A Smidge on Midge

While doing some pressing online research on the “Midge” doll (she’s like Rhoda to Barbie’s Mary), I came across a page listing a vintage Midge for sale. This particular doll, the listing notes, has been “well played with”. But apparently, from the description, perhaps all was not play … and all was not well:

She does have a nick on her lower chin and her breast points are somewhat indented. She is also missing a pinky finger on one of her hands. Still in very nice condition and her clothing hides imperfections.

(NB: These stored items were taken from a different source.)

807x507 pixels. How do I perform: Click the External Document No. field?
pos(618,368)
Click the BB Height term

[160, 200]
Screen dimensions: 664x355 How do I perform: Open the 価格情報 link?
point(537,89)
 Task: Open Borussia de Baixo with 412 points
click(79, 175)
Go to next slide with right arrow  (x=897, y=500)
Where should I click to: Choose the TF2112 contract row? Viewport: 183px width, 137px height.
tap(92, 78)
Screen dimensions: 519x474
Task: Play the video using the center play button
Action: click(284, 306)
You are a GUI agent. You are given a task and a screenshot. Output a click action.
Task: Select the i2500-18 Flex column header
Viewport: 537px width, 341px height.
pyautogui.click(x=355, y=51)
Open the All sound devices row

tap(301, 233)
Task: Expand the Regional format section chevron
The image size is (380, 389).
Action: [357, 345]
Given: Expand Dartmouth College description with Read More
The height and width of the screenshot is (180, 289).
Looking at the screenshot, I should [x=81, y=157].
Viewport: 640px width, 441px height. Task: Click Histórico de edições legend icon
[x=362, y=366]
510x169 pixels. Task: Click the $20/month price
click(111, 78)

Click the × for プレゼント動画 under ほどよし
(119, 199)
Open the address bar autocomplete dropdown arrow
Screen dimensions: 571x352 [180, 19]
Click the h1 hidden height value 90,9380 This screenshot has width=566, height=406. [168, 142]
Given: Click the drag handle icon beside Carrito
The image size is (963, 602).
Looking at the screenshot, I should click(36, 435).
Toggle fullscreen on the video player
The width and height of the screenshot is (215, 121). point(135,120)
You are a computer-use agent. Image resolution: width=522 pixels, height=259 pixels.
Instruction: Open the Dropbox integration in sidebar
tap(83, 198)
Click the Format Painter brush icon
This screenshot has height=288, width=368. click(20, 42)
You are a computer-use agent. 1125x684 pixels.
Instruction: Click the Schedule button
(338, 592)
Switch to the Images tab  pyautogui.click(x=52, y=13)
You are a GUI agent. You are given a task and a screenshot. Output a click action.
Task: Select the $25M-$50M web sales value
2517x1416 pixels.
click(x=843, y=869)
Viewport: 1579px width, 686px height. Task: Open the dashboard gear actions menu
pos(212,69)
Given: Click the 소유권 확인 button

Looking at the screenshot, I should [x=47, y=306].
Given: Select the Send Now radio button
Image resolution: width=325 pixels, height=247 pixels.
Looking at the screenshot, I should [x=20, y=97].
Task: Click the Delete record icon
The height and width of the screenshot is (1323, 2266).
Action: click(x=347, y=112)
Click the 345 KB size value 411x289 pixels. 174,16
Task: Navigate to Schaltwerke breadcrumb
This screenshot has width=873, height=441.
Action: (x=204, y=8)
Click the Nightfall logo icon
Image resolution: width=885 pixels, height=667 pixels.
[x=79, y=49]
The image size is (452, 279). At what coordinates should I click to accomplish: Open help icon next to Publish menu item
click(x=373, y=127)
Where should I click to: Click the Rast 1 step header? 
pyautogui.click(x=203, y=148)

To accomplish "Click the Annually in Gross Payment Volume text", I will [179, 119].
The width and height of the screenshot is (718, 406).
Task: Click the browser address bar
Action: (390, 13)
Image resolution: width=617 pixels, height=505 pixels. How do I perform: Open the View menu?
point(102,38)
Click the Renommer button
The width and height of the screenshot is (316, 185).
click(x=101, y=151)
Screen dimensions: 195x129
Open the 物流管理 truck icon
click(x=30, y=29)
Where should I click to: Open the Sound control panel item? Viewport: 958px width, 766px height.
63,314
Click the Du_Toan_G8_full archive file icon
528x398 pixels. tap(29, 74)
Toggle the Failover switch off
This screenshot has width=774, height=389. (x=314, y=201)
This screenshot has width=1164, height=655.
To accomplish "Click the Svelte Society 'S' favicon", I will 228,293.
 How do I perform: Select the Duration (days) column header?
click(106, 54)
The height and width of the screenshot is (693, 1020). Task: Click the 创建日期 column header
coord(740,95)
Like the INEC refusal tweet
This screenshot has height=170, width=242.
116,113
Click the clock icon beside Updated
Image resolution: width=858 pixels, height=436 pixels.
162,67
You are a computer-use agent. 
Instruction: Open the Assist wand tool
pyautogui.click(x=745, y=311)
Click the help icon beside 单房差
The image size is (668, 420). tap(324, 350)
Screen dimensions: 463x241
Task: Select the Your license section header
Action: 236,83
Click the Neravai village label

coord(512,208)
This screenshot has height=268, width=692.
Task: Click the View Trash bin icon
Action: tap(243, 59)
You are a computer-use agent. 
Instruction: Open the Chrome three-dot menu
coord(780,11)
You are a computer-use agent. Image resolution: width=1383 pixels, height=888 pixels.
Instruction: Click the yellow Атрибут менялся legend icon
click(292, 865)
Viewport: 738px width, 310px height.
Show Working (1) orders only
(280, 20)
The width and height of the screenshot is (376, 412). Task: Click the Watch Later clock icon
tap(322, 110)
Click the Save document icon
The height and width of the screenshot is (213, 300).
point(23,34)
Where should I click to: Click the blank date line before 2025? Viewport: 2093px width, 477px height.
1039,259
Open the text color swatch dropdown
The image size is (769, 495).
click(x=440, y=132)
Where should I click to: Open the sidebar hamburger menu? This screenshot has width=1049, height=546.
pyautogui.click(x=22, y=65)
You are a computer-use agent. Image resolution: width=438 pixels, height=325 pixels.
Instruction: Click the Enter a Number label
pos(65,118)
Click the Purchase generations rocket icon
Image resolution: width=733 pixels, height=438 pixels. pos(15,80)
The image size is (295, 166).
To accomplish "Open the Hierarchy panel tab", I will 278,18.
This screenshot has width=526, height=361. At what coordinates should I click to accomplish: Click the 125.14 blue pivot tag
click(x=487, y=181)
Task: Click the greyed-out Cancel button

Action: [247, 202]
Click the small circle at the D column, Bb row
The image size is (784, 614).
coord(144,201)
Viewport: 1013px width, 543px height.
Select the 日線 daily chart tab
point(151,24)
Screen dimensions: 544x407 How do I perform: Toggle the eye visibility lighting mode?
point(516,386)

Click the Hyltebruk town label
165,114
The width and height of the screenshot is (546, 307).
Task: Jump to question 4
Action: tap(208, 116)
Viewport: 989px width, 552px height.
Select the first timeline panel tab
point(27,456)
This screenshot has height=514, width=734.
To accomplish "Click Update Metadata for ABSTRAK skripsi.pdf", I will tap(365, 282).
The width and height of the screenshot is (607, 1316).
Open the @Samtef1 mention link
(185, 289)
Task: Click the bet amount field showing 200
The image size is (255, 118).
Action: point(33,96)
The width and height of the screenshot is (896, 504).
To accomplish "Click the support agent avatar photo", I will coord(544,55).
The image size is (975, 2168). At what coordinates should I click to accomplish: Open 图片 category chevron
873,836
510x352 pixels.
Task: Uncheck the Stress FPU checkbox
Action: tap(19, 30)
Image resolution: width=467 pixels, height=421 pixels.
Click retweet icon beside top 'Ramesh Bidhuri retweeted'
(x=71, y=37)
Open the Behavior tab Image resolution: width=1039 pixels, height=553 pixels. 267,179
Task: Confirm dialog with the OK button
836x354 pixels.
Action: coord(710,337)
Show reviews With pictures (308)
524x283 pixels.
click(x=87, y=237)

A nick on the chin? That’s fine. I will not question its cause. (She was probably asking for it.) A missing pinky finger? Perhaps an overzealous play session. Or, a curious child, having just learned of the starfish’s ability to regenerate, decided to see if a doll shared that ability. I am willing to forgive this experiment, given that my sister once hacked her Bert puppet’s tuft of hair and was later dismayed to learn that it, unlike hers (on which she and I had performed a similar experiment several years before), would not grow back. But the stuff about the “breast points”? That just sets off all sorts of alarms.
As disturbed as I am over the mere words “breast points”, which I suppose is doll-person jargon for a naughty word rhyming with “xipples”, I must say that I’m much more disturbed that those “points” have been tampered with. (Look!) This makes me think of horrible little boys who, we later learn, after they grow into horrifying little men convicted of unspeakable crimes, used to torture small animals in their back yards.
But I suppose that all really is well. I mean, after all, just like in real life, Midge’s clothes, like those of living dolls, hide evidence of her abuse! imperfections anyway!
Now, if you’ll excuse me, I have to put out a cigarette on my Betsy Wetsy!